INFORMATION SHOWN —
------------------------------
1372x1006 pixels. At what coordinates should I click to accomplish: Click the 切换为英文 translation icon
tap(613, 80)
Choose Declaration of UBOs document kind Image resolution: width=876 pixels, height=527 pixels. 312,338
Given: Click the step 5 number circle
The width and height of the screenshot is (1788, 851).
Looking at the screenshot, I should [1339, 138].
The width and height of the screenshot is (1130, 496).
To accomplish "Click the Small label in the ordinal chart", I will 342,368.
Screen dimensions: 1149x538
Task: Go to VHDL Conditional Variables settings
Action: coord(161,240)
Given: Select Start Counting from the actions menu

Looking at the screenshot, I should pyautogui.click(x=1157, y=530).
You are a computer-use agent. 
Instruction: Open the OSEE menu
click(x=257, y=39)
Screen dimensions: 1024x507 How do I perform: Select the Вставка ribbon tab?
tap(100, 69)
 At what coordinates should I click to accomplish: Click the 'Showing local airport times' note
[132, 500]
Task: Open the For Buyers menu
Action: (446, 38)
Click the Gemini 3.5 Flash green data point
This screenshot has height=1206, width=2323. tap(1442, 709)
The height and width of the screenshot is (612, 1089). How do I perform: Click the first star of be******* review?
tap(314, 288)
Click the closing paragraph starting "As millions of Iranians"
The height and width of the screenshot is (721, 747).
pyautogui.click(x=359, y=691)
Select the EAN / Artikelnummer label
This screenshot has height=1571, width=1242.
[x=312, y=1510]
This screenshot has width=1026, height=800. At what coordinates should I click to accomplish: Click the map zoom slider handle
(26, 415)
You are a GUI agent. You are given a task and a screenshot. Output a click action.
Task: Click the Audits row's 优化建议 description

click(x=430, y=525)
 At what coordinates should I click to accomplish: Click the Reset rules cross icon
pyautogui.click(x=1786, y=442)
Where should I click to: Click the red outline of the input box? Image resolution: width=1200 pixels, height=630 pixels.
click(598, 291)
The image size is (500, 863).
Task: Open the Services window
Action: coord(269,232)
------------------------------
PROBLEM STATEMENT —
Return all of the entries exactly as written.

WRITTEN SOLUTION —
1372x1006 pixels. At what coordinates should I click to accomplish: Click the 切换为英文 translation icon
tap(613, 80)
Choose Declaration of UBOs document kind Image resolution: width=876 pixels, height=527 pixels. 312,338
Given: Click the step 5 number circle
The width and height of the screenshot is (1788, 851).
Looking at the screenshot, I should [1339, 138].
The width and height of the screenshot is (1130, 496).
To accomplish "Click the Small label in the ordinal chart", I will 342,368.
Screen dimensions: 1149x538
Task: Go to VHDL Conditional Variables settings
Action: coord(161,240)
Given: Select Start Counting from the actions menu

Looking at the screenshot, I should pyautogui.click(x=1157, y=530).
You are a computer-use agent. 
Instruction: Open the OSEE menu
click(x=257, y=39)
Screen dimensions: 1024x507 How do I perform: Select the Вставка ribbon tab?
tap(100, 69)
 At what coordinates should I click to accomplish: Click the 'Showing local airport times' note
[132, 500]
Task: Open the For Buyers menu
Action: (446, 38)
Click the Gemini 3.5 Flash green data point
This screenshot has height=1206, width=2323. tap(1442, 709)
The height and width of the screenshot is (612, 1089). How do I perform: Click the first star of be******* review?
tap(314, 288)
Click the closing paragraph starting "As millions of Iranians"
The height and width of the screenshot is (721, 747).
pyautogui.click(x=359, y=691)
Select the EAN / Artikelnummer label
This screenshot has height=1571, width=1242.
[x=312, y=1510]
This screenshot has width=1026, height=800. At what coordinates should I click to accomplish: Click the map zoom slider handle
(26, 415)
You are a GUI agent. You are given a task and a screenshot. Output a click action.
Task: Click the Audits row's 优化建议 description

click(x=430, y=525)
 At what coordinates should I click to accomplish: Click the Reset rules cross icon
pyautogui.click(x=1786, y=442)
Where should I click to: Click the red outline of the input box? Image resolution: width=1200 pixels, height=630 pixels.
click(598, 291)
The image size is (500, 863).
Task: Open the Services window
Action: coord(269,232)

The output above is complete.